▶ [Problem statement]
Substitute "Screen resolution" for "Image resolution" in the lines beginning at the one that contains "What do you see at coordinates (344, 330)" and ending after the one that contains "center [480, 348].". Reproduce only those lines, with everything else unchanged.

##### Dataset excerpts #####

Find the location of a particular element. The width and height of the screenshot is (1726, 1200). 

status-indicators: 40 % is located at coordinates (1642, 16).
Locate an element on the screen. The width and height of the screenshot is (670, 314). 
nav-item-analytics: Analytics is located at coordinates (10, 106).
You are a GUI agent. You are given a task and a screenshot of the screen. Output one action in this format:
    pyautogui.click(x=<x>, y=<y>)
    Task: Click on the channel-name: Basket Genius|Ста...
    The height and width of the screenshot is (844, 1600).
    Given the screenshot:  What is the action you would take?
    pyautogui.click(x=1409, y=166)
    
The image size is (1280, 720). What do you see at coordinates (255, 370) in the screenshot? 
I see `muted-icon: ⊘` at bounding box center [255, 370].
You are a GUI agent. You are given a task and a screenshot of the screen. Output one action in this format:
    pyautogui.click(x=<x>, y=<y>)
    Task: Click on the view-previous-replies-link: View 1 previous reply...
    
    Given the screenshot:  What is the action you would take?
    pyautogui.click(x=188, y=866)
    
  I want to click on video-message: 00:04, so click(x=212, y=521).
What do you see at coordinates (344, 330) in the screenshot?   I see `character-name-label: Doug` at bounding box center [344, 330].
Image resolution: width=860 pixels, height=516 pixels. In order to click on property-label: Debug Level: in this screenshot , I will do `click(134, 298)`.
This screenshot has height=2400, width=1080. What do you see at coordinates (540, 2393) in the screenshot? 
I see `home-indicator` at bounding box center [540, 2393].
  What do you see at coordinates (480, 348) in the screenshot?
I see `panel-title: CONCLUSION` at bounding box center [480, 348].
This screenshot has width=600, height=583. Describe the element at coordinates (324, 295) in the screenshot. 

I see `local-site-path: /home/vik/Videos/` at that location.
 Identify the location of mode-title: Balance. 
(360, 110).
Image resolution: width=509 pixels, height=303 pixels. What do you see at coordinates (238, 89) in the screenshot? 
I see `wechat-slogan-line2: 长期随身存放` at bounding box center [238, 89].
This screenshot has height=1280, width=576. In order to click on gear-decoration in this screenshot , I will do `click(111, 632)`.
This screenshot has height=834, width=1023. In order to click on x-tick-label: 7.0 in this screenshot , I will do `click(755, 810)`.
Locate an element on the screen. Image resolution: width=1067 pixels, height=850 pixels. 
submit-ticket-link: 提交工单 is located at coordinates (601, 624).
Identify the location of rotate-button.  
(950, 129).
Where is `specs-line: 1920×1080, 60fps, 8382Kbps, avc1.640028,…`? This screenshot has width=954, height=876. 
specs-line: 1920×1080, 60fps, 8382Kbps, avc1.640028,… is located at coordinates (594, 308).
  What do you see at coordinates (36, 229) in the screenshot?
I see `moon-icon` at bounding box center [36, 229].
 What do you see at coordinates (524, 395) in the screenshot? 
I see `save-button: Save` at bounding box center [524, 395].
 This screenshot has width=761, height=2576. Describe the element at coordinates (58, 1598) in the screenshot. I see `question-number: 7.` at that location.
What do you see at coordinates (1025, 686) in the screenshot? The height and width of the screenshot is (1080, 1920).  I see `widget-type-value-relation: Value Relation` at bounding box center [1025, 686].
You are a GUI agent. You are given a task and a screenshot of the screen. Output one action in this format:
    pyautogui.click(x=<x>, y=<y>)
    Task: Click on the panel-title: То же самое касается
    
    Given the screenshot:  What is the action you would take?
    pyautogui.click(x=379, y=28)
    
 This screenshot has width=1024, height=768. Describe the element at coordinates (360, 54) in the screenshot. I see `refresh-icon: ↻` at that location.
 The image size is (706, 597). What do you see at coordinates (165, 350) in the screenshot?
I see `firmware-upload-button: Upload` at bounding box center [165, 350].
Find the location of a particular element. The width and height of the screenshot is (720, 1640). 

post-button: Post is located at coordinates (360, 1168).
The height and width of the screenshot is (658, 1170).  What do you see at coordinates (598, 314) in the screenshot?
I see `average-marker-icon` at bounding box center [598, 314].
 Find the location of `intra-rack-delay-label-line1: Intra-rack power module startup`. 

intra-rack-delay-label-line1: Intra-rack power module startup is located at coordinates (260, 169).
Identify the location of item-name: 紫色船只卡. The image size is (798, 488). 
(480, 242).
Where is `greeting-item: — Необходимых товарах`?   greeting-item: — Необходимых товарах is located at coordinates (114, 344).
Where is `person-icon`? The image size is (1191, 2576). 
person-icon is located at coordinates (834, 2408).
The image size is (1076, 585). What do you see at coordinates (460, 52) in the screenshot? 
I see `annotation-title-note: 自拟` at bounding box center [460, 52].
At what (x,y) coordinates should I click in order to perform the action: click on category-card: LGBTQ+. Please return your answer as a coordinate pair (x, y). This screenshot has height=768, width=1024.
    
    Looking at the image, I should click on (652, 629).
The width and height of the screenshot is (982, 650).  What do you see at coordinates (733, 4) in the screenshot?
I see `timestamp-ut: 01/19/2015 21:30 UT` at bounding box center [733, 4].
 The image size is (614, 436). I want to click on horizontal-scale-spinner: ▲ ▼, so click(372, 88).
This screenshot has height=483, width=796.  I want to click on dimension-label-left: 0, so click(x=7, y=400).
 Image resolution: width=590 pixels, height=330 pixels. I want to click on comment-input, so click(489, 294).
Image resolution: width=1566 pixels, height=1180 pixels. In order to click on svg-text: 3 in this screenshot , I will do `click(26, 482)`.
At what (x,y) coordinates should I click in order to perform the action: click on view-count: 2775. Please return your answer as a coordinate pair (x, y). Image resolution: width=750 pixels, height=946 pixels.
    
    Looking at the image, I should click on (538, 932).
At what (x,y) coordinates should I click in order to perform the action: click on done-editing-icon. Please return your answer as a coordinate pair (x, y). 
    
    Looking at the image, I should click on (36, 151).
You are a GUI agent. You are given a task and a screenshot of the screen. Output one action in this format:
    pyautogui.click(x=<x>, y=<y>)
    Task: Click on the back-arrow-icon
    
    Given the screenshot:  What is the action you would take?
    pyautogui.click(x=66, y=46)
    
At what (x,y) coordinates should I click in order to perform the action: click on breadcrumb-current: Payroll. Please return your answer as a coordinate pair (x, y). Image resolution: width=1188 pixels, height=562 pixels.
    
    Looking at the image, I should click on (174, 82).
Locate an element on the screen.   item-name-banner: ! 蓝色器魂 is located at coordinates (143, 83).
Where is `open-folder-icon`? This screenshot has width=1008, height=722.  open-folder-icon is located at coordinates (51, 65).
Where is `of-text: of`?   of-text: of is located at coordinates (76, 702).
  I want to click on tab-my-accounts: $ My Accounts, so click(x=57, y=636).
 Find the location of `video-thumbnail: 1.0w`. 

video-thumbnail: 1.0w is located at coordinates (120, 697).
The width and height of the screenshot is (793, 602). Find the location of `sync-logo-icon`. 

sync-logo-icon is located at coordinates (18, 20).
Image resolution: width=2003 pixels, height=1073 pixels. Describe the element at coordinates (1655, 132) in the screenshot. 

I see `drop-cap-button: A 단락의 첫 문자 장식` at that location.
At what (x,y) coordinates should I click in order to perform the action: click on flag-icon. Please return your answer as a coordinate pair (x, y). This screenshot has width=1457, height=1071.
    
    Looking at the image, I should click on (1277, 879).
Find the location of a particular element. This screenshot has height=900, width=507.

#####

▶ [The completed task]
What do you see at coordinates (344, 330) in the screenshot?   I see `character-name-label: Doug` at bounding box center [344, 330].
Screen resolution: width=860 pixels, height=516 pixels. In order to click on property-label: Debug Level: in this screenshot , I will do `click(134, 298)`.
This screenshot has height=2400, width=1080. What do you see at coordinates (540, 2393) in the screenshot? 
I see `home-indicator` at bounding box center [540, 2393].
  What do you see at coordinates (480, 348) in the screenshot?
I see `panel-title: CONCLUSION` at bounding box center [480, 348].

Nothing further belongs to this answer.